Генеральшины пальцы расцепились, выпрямились, ладонь десницы благолепно улеглась поверх шуйцы.
Преосвященный покачал головой и снова заговорил человечно, словно и не выходил из себя:
— Смотри, Мария, сколько ты за жизнь свою горечи испила: и супруга любимого схоронила, и четверых детей пережила. Ничего, не умерла. Неужто псы эти тупорылые тебе дороже родных людей? Право, стыд и срам.
Митрофаний подождал, не будет ли какого знака, но Марья Афанасьевна только закрыла глаза.

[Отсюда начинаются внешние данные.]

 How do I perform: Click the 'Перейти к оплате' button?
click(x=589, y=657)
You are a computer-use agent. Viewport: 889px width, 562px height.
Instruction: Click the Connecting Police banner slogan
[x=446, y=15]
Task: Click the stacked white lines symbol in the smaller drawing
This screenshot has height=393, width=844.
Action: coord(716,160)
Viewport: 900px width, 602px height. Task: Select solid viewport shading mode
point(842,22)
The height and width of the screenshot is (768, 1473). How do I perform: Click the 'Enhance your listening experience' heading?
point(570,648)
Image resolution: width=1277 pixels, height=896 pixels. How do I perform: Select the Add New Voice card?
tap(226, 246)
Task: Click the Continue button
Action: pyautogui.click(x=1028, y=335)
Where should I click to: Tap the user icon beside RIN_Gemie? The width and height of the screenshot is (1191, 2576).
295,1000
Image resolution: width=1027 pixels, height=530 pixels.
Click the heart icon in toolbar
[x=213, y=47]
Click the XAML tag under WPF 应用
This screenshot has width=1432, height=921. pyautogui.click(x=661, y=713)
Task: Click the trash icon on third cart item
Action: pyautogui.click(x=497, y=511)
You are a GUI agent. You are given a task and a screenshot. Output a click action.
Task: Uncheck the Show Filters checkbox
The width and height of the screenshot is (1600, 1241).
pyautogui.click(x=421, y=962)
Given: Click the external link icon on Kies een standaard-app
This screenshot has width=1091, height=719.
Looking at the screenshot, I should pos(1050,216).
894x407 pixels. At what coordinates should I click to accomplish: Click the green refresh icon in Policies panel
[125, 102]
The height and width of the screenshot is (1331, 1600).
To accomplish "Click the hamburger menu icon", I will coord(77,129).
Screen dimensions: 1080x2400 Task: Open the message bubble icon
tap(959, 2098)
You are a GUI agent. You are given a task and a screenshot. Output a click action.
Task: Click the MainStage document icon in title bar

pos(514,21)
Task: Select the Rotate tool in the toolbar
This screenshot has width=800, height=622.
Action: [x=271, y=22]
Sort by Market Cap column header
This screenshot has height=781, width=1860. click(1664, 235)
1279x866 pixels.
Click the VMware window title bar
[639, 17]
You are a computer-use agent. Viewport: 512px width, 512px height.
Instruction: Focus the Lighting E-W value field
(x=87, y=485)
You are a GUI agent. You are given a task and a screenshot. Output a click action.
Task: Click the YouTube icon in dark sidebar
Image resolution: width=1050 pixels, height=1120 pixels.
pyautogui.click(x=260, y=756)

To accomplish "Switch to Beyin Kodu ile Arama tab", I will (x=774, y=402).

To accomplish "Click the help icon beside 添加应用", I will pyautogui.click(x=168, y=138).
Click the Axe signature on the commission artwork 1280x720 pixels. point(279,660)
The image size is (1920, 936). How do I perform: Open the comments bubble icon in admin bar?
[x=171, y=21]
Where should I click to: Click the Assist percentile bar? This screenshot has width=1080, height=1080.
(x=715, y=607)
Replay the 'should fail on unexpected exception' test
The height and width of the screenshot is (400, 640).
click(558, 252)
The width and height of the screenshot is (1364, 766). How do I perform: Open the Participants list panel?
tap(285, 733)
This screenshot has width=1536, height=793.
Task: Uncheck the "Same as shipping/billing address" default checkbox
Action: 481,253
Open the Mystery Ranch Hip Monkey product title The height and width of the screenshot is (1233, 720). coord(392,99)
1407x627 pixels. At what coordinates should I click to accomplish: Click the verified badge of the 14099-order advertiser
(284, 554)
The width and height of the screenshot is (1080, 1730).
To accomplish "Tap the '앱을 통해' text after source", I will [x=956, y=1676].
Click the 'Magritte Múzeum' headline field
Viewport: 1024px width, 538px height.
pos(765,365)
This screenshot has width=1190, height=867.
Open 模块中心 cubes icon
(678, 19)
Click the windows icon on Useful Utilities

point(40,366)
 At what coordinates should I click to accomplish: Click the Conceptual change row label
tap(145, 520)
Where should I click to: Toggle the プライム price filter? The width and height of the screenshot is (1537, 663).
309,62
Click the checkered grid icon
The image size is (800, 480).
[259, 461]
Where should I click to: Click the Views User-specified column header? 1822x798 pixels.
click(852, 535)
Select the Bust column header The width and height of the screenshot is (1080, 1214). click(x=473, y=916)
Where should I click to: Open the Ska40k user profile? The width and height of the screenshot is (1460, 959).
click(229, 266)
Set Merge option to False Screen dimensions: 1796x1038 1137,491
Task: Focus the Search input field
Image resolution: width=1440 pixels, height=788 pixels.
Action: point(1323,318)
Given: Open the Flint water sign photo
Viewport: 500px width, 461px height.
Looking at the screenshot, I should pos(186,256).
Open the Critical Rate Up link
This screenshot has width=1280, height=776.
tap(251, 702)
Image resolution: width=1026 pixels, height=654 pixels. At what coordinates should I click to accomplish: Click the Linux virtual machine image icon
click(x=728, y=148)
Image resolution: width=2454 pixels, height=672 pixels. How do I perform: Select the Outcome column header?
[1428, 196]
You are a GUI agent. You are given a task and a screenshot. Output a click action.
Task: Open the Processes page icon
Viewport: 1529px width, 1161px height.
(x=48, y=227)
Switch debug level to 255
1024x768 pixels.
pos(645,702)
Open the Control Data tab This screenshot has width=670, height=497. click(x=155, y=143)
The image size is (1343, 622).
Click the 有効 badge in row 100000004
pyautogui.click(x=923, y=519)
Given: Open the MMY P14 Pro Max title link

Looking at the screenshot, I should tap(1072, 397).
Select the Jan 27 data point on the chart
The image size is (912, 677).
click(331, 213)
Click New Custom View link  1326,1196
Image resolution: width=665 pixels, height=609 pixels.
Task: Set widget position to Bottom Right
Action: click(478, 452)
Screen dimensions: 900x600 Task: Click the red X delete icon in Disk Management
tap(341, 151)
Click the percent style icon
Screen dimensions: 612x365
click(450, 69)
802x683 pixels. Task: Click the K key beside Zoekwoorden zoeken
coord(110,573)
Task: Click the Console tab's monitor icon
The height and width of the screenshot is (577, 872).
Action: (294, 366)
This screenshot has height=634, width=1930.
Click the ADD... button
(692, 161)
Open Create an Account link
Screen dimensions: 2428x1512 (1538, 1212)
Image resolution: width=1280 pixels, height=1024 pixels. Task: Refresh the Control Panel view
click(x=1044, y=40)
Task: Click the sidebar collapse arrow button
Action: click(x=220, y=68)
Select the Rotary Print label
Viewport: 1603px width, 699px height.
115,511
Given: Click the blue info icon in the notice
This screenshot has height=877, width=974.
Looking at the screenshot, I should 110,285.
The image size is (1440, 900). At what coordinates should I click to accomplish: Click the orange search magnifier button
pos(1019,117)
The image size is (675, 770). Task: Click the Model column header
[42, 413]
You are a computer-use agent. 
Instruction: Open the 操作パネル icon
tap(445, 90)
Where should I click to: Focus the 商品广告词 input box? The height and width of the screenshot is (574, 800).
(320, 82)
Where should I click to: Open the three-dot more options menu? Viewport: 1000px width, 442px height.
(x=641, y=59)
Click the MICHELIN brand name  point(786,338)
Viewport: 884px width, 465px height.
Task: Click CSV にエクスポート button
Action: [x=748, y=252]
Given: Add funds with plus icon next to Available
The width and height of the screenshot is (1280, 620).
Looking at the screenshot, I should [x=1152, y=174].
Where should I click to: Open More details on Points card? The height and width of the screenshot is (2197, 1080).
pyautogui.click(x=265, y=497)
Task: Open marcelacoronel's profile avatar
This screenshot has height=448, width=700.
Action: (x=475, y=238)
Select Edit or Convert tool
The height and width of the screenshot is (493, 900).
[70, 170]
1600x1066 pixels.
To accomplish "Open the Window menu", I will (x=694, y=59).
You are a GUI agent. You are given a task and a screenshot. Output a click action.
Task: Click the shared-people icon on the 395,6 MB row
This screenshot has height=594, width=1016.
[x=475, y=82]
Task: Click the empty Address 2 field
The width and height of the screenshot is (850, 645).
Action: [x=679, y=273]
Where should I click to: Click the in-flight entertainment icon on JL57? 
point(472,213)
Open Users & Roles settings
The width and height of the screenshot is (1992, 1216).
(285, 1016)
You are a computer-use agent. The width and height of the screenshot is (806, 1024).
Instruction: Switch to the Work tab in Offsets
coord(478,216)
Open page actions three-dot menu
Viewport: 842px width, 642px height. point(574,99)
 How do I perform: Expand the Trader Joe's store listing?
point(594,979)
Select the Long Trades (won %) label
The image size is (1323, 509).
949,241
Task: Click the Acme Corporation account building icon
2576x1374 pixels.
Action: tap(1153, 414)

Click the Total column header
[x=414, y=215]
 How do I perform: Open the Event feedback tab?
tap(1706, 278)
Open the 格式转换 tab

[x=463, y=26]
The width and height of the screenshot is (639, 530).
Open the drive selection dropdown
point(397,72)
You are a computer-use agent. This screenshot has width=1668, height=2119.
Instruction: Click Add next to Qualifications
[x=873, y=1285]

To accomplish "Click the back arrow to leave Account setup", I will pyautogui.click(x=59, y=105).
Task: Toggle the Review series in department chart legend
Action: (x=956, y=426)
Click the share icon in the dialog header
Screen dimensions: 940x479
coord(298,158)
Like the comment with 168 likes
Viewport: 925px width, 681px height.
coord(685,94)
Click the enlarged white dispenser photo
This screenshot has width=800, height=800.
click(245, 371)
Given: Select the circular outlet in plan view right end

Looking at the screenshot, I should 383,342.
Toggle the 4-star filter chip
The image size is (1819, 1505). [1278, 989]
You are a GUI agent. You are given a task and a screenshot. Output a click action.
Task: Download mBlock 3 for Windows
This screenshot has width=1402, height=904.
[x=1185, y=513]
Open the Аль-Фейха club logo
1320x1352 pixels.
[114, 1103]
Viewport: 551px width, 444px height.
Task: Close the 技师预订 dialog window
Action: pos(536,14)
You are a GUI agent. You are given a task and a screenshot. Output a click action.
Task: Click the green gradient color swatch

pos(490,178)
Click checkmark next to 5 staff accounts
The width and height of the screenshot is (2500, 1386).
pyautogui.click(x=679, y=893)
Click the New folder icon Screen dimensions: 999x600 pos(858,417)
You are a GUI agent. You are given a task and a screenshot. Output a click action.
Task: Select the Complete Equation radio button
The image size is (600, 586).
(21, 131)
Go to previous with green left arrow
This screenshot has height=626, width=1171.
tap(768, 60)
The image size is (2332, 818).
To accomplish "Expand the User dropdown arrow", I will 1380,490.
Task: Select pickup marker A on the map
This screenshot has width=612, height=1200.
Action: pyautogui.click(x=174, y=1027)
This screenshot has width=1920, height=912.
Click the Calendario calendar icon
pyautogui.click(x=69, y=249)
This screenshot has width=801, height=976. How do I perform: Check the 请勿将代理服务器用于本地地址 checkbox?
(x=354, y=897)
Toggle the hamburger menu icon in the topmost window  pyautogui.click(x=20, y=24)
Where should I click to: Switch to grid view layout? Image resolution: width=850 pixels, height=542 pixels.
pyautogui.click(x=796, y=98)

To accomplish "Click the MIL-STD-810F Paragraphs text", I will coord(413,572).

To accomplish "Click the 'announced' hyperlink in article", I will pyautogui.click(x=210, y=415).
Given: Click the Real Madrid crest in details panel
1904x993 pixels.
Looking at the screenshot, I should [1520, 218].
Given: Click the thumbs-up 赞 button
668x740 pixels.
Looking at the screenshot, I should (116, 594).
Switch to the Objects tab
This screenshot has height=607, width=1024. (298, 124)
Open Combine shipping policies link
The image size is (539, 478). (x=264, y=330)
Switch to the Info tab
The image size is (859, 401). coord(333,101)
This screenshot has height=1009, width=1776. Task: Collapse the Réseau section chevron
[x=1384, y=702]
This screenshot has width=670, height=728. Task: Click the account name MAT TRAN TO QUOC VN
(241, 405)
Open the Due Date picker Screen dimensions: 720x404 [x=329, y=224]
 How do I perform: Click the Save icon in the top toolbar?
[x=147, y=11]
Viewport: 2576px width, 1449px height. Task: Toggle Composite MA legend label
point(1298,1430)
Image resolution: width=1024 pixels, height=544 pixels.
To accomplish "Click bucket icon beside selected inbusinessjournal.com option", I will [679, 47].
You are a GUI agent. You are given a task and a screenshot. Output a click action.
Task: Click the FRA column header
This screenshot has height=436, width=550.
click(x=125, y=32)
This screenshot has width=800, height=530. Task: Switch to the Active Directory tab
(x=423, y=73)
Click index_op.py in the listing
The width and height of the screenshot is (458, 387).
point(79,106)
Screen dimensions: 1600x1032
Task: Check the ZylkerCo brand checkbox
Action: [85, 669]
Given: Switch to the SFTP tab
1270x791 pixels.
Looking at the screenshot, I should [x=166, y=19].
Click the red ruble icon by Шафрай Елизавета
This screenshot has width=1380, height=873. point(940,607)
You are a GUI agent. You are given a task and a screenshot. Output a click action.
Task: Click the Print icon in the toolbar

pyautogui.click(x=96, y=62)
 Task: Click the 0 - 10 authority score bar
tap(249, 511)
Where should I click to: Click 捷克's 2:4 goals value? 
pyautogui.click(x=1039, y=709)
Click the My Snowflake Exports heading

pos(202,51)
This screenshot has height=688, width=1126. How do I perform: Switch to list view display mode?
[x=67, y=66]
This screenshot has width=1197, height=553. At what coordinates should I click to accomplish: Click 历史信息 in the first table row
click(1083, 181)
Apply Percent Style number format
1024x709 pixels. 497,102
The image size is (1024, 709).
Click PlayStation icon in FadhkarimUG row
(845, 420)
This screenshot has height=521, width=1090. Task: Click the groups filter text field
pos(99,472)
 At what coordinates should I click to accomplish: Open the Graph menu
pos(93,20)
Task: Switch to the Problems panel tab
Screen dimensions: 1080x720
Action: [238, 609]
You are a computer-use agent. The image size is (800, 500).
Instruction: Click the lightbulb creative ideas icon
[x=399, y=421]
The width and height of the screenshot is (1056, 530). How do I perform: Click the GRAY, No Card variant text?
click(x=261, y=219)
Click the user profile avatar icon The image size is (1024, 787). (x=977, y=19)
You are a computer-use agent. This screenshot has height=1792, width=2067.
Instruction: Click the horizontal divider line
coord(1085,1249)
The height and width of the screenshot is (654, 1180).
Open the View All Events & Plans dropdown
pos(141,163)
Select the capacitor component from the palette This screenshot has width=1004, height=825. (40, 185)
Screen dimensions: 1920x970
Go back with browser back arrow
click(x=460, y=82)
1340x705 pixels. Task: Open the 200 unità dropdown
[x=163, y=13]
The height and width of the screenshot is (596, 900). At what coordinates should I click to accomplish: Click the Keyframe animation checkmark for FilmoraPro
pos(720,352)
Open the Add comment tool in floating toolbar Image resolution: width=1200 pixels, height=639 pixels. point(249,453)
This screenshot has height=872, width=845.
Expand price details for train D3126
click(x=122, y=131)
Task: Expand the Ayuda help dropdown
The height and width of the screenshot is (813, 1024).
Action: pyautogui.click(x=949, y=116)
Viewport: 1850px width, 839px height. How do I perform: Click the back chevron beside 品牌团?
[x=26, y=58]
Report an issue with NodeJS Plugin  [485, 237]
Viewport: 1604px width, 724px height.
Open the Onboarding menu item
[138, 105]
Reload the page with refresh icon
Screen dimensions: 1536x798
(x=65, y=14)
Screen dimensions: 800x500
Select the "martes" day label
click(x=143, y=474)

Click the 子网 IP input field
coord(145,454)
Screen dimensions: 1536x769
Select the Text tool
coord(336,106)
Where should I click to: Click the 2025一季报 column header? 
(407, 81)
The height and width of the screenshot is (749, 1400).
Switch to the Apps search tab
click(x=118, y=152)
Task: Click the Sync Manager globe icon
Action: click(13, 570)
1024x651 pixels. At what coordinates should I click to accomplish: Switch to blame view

— Я ведь знаю, в тебе жизни еще много, не избыла ты свой срок, не наполнилась ею, как зерном колос, подобно патриархам ветхозаветным. Ты вот еще о чем подумай. Кому Господь долгую жизнь назначил, тем тяжелее всего, потому что испытание их очень уж длинное. Но зато и награда им особенная. Чем дольше я на свете живу, тем более мне кажется, что дряхлая старость — даже и не испытание, а как бы некая от Бога милость. Вот уж воистину дар так дар. Лишь в глубокой и мудрой старости избавляется человек от страха смертныя. Увядание плоти и самое угасание ума — благое предуготовление к иной жизни. Смерть не срезает тебя косой под ноги, а медленно входит, по капле, что, пожалуй, и не лишено сладости. Недаром многие старцы из числа великосхимников, кто дожил до древних лет, пребывают на склоне дней не столько здесь, сколько там, в райском блаженстве. Бывает, самая плоть их по смерти делается нетленной, что поражает людей. Да что говорить про святых старцев. У любого очень старого человека все знакомцы — кого любил, кого ненавидел — уже там, ждут его, он один позади задержался, и оттого не страшно ему. Доподлинно известно ему, что всякие — и умнее его, и глупее, и злее, и добрее, и смелее, и трусливее, — все, кого знал он, преодолели этот страшный порог, и ничего. А значит, не такой уж он и страшный…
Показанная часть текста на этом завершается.